Tarefas escritas |
**1)** De acordo com o texto sobre a Intendência-Geral do Orçamento, em que ano é que o Ministério da Educação Nacional reconheceu oficialmente os estatutos do Instituto Português de Ciências Administrativas?
**2)** Enumere todos os anos distintos referidos no texto sobre a Intendência-Geral do Orçamento.

Texto fornecido |
A recepção de ideias inovadoras em matéria de decisão sobre despesas públicas
Os apontamentos que fui publicando no Jornal Tornado sobre A Intendência-Geral do Orçamento – História de um organismo que nunca existiu (1929-1996) mostraram, espero, que o sistema político português, mesmo na sua versão salazarista, não rejeita necessariamente as ideias inovadoras, mas está dotado de grande capacidade para as neutralizar.
Estudar soluções que permitam seja observada a maior economia dentro da maior eficiência segundo a fórmula adoptada em 1929 deveria ser consensual e até popular.
No entanto a Intendência-Geral criada nunca foi instalada – nem extinta – e apesar de tentativas de atribuir o mesmo tipo de incumbências a outras estruturas, nada de significativo foi concretizado.
Uma leitura possível aponta para a falta de desejo de Salazar, que fora de algum modo forçado a publicar esta medida em 1929, de confiar a uma estrutura técnica a glória de introduzir aperfeiçoamentos nas Finanças Públicas e preparar decisões no domínio da despesa, uma vez que a sua “obra” neste domínio já fazia parte da sua lenda política.
No domínio especificamente orçamental contudo a Administração Pública portuguesa continuou a estar atenta a experiências de reforma orçamental estrangeiras, como as tentativas de aplicação generalizada na administração federal dos Estados Unidos do PPBS – Planning Programming Budgeting System – e de desenvolvimento na Europa de experiências aí inspiradas que nos chegaram directamente através da OCDE ou do Instituto Internacional de Ciências Administrativas cuja Secção Portuguesa era constituída na altura pelo Instituto Português de Ciências Administrativas, cujos estatutos tiveram reconhecimento oficial pelo Ministério da Educação Nacional em 1968, ano em que também foram reconhecidos os Estatutos da Associação Portuguesa de Produtividade Administrativa, que reunia quadros que vinham participando em várias experiências de Organização & Métodos nos vários Ministérios.

Secção de dados |
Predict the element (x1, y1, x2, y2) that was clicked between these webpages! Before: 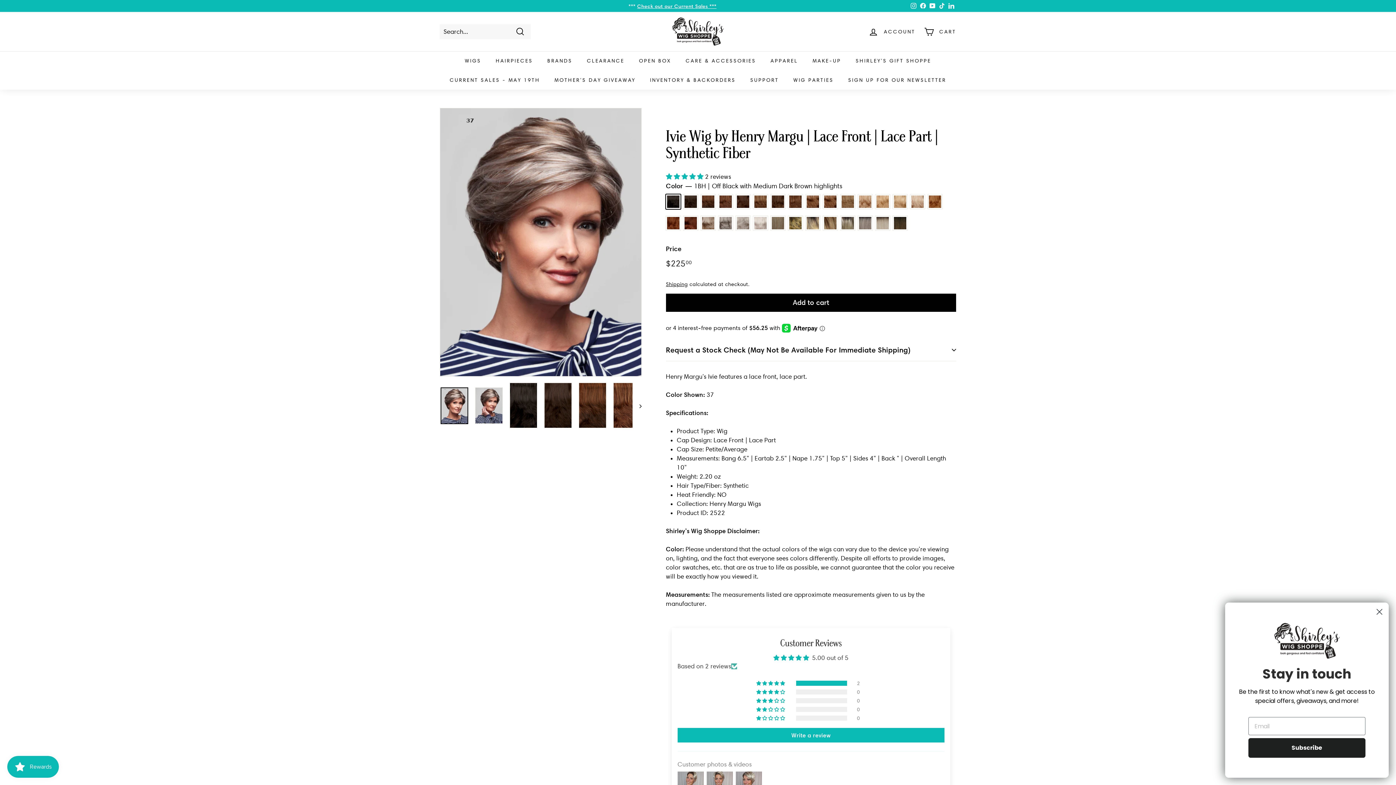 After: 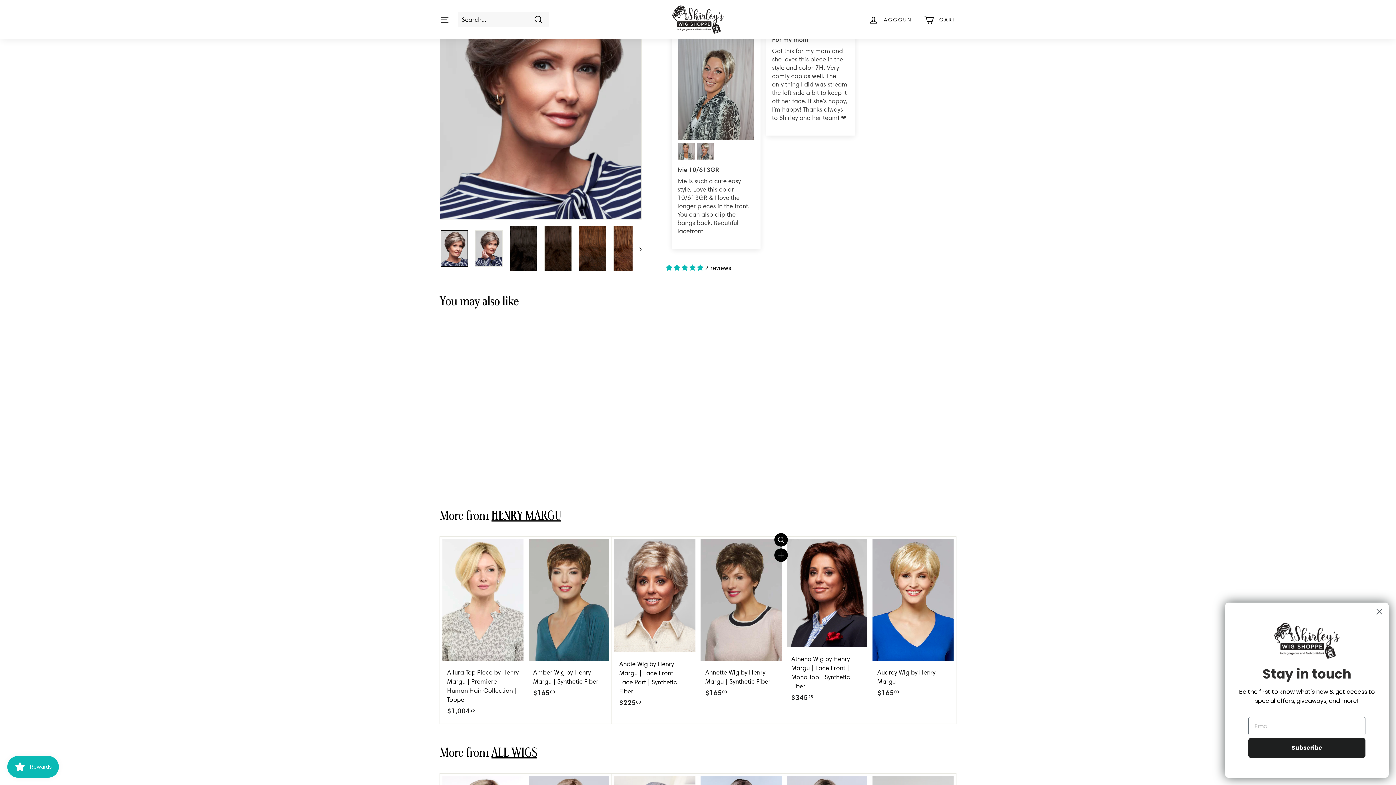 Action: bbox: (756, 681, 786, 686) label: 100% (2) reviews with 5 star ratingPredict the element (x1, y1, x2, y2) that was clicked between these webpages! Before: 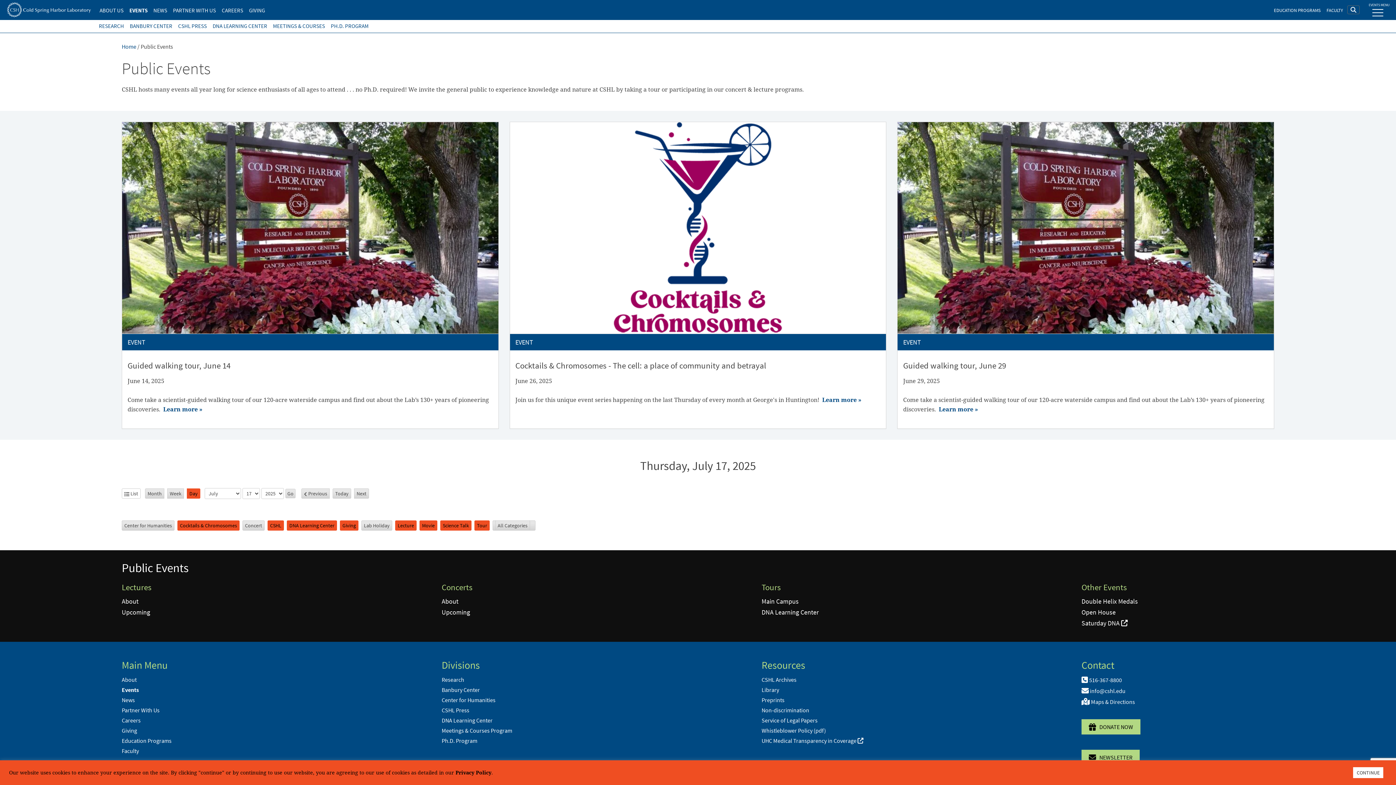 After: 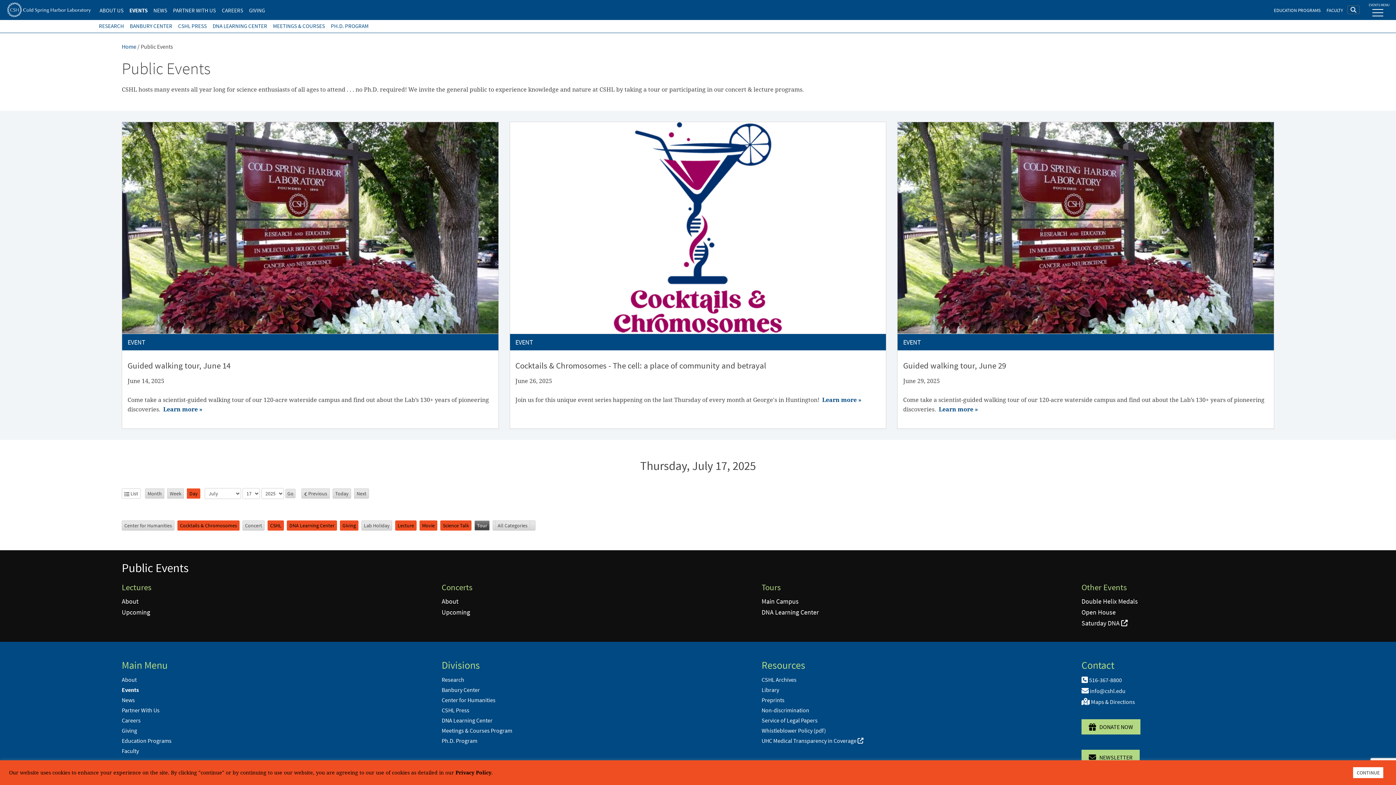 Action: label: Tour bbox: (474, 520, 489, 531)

Resultados por tarefa |
**1)** Em 1968.

**2)** 1929, 1996 e 1968.